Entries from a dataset
★ ★ ★ ★ ★ ★ ★
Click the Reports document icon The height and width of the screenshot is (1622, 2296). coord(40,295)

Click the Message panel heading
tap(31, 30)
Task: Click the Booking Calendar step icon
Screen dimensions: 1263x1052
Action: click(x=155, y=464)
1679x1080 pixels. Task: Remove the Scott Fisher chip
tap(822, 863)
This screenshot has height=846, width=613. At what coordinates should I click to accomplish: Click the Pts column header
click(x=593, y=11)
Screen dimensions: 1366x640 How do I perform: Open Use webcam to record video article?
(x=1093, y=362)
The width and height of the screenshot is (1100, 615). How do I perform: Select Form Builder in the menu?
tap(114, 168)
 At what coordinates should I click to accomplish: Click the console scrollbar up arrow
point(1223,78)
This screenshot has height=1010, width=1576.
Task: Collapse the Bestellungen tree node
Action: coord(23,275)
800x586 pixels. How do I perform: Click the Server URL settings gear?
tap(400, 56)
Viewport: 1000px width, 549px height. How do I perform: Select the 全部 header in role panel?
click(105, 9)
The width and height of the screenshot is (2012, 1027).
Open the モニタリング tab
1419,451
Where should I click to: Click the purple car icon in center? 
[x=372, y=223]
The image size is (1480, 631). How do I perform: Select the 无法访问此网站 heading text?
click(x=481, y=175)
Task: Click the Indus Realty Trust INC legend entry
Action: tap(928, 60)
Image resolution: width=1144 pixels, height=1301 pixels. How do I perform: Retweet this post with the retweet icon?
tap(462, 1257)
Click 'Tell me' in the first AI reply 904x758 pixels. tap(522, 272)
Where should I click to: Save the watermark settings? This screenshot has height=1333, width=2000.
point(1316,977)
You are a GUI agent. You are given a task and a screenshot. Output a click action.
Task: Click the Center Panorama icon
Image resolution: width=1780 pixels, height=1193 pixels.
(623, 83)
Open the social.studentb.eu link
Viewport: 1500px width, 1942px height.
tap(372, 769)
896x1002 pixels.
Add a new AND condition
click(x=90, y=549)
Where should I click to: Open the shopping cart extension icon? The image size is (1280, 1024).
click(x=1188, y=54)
★ ★ ★ ★ ★ ★ ★
→ **TASK GOAL**
Can you copy out every one of the records above, line for line and without changing a single character?

→ **TASK RESULT**
Click the Reports document icon The height and width of the screenshot is (1622, 2296). coord(40,295)

Click the Message panel heading
tap(31, 30)
Task: Click the Booking Calendar step icon
Screen dimensions: 1263x1052
Action: click(x=155, y=464)
1679x1080 pixels. Task: Remove the Scott Fisher chip
tap(822, 863)
This screenshot has height=846, width=613. At what coordinates should I click to accomplish: Click the Pts column header
click(x=593, y=11)
Screen dimensions: 1366x640 How do I perform: Open Use webcam to record video article?
(x=1093, y=362)
The width and height of the screenshot is (1100, 615). How do I perform: Select Form Builder in the menu?
tap(114, 168)
 At what coordinates should I click to accomplish: Click the console scrollbar up arrow
point(1223,78)
This screenshot has height=1010, width=1576.
Task: Collapse the Bestellungen tree node
Action: coord(23,275)
800x586 pixels. How do I perform: Click the Server URL settings gear?
tap(400, 56)
Viewport: 1000px width, 549px height. How do I perform: Select the 全部 header in role panel?
click(105, 9)
The width and height of the screenshot is (2012, 1027).
Open the モニタリング tab
1419,451
Where should I click to: Click the purple car icon in center? 
[x=372, y=223]
The image size is (1480, 631). How do I perform: Select the 无法访问此网站 heading text?
click(x=481, y=175)
Task: Click the Indus Realty Trust INC legend entry
Action: tap(928, 60)
Image resolution: width=1144 pixels, height=1301 pixels. How do I perform: Retweet this post with the retweet icon?
tap(462, 1257)
Click 'Tell me' in the first AI reply 904x758 pixels. tap(522, 272)
Where should I click to: Save the watermark settings? This screenshot has height=1333, width=2000.
point(1316,977)
You are a GUI agent. You are given a task and a screenshot. Output a click action.
Task: Click the Center Panorama icon
Image resolution: width=1780 pixels, height=1193 pixels.
(623, 83)
Open the social.studentb.eu link
Viewport: 1500px width, 1942px height.
tap(372, 769)
896x1002 pixels.
Add a new AND condition
click(x=90, y=549)
Where should I click to: Open the shopping cart extension icon? The image size is (1280, 1024).
click(x=1188, y=54)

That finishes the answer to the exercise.